Bridget is back

By David Edwards, The Mirror

They're back. No, not Hugh Grant, Colin Firth and Renee Zellweger. I'm talking about Bridget Jones's massive pants which get their first on-screen airing in three years. Cinema's most-notorious knickers are just one of the highlights of Bridget Jones: The Edge Of Reason, a film that's by far and away the best British comedy of the year. Even better than the 2001 original, I guarantee you'll be blown away by its laugh-out-loud humour and utterly entranced by Zellweger as the hapless thirtysomething.

Following on from Bridget Jones's Diary, the serial singleton has been happily dating Mark Darcy (Firth) for six weeks - or "71 ecstatic shags" as she puts it. With the wilderness years behind her and her career as a hapless TV journalist going from strength to strength, she's secretly waiting for her new beau to pop the question. But things quickly unravel as she starts to suspect that shapely Rebecca (Jacina Barrett) is making a play for her new bloke. To make things worse, temptation rears its carefully-coiffured head when slimy Daniel Cleaver (Grant) arrives back on the scene determined to rekindle his romance with Jones.

The result is a film packed tighter than a pair of size 14 pants, with great one-liners and hilarious situations. One of the best comes when Jones is forced to parachute from an plane for a TV report. Paralysed with fear, she tells her producer: "I can't see anywhere soft to land." "How about your arse?" comes the unhelpful reply.

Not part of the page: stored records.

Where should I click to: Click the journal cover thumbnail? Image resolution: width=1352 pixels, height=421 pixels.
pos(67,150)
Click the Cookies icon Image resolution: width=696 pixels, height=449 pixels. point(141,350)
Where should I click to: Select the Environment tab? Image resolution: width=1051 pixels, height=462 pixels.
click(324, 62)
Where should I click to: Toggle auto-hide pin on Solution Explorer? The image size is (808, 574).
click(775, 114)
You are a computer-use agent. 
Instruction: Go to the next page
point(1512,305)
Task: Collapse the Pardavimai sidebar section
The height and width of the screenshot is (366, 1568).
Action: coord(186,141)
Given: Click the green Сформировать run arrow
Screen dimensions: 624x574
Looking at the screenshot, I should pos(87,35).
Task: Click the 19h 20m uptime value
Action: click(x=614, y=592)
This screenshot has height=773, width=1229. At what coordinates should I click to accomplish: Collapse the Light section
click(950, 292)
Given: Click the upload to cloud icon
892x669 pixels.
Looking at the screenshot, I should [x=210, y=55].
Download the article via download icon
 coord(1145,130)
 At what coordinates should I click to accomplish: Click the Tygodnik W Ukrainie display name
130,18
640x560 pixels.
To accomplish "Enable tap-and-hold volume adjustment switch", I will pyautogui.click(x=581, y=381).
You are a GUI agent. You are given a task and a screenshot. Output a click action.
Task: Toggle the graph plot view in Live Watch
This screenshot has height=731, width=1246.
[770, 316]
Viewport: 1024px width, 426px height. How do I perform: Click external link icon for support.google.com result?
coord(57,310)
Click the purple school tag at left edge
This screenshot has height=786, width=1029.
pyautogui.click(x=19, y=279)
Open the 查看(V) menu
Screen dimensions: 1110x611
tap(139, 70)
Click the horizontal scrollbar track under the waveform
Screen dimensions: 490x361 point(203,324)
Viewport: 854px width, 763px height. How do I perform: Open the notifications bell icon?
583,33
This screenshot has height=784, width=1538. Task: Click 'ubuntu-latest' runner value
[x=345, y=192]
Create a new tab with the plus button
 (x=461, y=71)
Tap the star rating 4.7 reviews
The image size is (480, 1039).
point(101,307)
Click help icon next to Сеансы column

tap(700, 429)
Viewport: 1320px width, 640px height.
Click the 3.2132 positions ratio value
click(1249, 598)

She has about as much luck on the ski slopes too. Also hilarious is a scene when Jones jets to Thailand for an assignment and unwittingly eats an omelette stuffed with magic mushrooms. She ends up in the bed of Cleaver, who utters the immortal line: "Oh God, I hope you're wearing the giant panties."

If the jokes shine, it's the performances that truly dazzle. Grant is perfect as a sleazy TV producer while Firth, who could never be accused of being a great actor, is utterly convincing as the charming but snooty Darcy. But it's Zellweger who is the real star, although until last year it was not certain she would take the role as it meant piling on the pounds to go from a size six to a 14. Well, thank God she did, because nobody else could bring such a winning mixture of vulnerability and haplessness to the role. As in the first film, Jones endlessly frets about her relationships, sometimes drinks too much and continually worries about her weight. In other words, we can't help but like her because she's just like us.

My only problems with the film are the same ones that can be levelled at most recent Working Title productions - namely a sometimes overly-quaint view of London and that "bugger" and "shag" dialogue that's been popping up in their scripts ever since Four Weddings And A Funeral.

Quibbles aside, this is a terrific was to spend an hour and a half. Laugh? I nearly snapped the elastic on my pants.